前々回の記事(障害者と恋愛(2))から、私が「障害者と恋愛」と聞いて思い出すテレビドラマ、『大恋愛〜僕を忘れる君と』(だいれんあい ぼくをわすれるきみと、以下『大恋愛』)を観て私が感じたことや考えたことについて書かせていただいております。今回も引き続き、『大恋愛』を観て私が感じたことや考えたことについて書かせていただきます。なお、以下の内容は『大恋愛』のネタバレを含みますので、ご注意ください。

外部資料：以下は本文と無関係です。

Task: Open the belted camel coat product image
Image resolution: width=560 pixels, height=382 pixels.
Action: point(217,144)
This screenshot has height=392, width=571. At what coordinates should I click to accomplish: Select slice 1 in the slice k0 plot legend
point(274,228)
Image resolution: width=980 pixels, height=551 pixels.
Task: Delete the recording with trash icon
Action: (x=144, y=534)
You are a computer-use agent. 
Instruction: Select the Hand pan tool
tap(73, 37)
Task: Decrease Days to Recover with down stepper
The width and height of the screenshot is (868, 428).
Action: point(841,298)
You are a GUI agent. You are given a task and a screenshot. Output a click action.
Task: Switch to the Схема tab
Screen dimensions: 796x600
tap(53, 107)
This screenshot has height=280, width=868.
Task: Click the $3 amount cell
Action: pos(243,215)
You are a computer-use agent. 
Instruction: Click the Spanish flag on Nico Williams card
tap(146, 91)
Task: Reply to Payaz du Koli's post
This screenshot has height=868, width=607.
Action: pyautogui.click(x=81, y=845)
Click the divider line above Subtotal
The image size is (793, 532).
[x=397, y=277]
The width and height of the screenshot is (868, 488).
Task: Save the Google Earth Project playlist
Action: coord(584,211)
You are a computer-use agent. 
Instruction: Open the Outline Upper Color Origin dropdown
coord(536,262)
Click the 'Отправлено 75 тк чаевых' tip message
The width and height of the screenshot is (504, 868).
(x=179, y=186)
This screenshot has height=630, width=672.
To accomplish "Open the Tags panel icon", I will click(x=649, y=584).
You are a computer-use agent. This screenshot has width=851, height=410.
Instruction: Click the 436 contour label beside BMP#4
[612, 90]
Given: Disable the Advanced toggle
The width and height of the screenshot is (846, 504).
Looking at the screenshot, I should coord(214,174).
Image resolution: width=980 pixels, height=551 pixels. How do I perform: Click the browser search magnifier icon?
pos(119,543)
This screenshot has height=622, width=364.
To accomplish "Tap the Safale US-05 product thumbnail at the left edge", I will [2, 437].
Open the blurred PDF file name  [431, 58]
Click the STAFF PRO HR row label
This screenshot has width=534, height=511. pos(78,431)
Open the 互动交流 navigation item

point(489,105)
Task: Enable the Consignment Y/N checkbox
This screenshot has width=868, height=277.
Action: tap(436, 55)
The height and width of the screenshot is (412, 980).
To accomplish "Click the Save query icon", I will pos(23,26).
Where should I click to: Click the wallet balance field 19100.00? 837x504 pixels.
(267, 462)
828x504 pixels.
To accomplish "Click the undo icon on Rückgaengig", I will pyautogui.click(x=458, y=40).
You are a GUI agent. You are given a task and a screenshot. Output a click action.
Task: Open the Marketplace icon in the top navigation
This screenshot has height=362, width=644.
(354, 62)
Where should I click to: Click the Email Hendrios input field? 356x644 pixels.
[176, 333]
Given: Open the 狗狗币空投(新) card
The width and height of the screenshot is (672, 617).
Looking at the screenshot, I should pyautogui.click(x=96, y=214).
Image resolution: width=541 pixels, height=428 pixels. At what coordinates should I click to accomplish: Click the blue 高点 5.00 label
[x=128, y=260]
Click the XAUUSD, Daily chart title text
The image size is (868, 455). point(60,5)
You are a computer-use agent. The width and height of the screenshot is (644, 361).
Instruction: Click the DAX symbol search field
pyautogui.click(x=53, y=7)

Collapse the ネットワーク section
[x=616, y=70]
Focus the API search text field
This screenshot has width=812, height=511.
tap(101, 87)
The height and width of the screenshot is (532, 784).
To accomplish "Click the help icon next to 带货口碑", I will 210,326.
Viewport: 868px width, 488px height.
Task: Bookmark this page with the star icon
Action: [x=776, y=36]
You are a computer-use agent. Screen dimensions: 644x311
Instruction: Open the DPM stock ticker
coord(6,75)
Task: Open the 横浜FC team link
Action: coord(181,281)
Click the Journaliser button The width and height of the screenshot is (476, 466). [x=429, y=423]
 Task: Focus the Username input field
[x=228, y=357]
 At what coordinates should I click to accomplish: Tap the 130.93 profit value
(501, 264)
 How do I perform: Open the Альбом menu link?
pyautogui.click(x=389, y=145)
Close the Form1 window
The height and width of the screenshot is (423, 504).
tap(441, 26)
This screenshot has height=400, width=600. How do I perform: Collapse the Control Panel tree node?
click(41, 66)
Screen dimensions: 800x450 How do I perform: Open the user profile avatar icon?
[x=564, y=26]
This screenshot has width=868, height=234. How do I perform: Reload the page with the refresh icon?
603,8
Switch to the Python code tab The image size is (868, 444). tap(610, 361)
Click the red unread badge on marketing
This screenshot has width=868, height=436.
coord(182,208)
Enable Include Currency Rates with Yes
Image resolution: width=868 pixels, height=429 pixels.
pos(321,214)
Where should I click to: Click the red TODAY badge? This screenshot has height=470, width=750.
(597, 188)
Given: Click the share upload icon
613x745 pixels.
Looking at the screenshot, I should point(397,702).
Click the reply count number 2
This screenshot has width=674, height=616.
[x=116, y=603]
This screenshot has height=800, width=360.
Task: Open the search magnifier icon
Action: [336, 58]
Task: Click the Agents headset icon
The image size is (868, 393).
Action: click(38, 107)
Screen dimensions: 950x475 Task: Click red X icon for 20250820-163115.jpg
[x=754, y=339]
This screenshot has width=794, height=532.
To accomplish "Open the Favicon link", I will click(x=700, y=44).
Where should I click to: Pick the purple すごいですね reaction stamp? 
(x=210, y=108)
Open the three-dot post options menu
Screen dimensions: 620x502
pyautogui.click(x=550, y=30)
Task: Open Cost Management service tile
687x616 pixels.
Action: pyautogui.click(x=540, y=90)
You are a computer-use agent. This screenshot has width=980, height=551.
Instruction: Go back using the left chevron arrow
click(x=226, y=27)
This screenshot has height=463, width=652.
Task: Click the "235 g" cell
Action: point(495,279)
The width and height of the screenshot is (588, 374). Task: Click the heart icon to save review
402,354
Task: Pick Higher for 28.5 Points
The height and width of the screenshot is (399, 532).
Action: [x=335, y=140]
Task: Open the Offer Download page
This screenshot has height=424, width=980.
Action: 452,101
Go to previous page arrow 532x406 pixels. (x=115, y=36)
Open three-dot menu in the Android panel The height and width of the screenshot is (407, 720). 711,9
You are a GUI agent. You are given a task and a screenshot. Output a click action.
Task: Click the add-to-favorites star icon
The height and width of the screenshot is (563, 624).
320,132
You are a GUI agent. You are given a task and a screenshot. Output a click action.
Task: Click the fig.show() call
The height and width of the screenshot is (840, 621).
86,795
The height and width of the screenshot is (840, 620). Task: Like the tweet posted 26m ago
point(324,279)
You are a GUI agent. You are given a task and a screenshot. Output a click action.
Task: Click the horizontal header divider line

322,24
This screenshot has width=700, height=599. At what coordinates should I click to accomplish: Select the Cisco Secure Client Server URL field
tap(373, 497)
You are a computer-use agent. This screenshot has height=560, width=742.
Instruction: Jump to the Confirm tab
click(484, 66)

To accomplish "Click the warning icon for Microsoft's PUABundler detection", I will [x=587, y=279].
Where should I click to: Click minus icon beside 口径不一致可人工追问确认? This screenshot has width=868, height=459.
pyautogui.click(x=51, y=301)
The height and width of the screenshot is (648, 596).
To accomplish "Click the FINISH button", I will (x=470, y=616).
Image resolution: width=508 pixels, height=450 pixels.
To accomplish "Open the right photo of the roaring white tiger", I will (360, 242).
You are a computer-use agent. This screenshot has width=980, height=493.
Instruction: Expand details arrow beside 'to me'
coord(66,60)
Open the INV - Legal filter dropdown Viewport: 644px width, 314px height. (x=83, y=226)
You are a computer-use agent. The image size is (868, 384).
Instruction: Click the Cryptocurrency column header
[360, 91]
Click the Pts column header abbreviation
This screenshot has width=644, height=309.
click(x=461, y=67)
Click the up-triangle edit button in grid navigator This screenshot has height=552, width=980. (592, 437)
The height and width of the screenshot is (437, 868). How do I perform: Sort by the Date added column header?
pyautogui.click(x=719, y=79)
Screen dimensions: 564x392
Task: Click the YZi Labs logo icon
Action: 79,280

この記事は2020年3月12日掲載の「RPべるぎーの胸の内:障害者と恋愛(3)」のつづきです。まだお読みになっていない方は、上記の(3)から先にご覧ください。

2人が別れてから

尚さんは真司さんと別れたあと一気に病状が進行してしまいます。しかし、最終的には自分が愛した人である真司さんと結婚し、子どもを授かることができました。結婚が白紙になったとしてもそれは過去の話であり、その過去を乗り越えて愛する人と結婚し、その相手との子供を授かった尚さん。幸せの定義は人それぞれ違うと思いますが、少なくとも私の目にはとても幸せそうに映りました。ドラマの中で『死んでしまいたいくらい幸せ』と尚さんが言うシーンがありましたが、その気持ちが痛いほど分かります。幸せなことがあると「いま、この瞬間に死ぬことができたら幸せなまま死ねるのに」と考えてしまうのです。それは、「ただでさえ障害によって辛い経験も多いというのに、もう辛いことなんかこれ以上経験したくない」という思いからくる考えだったのかもしれません。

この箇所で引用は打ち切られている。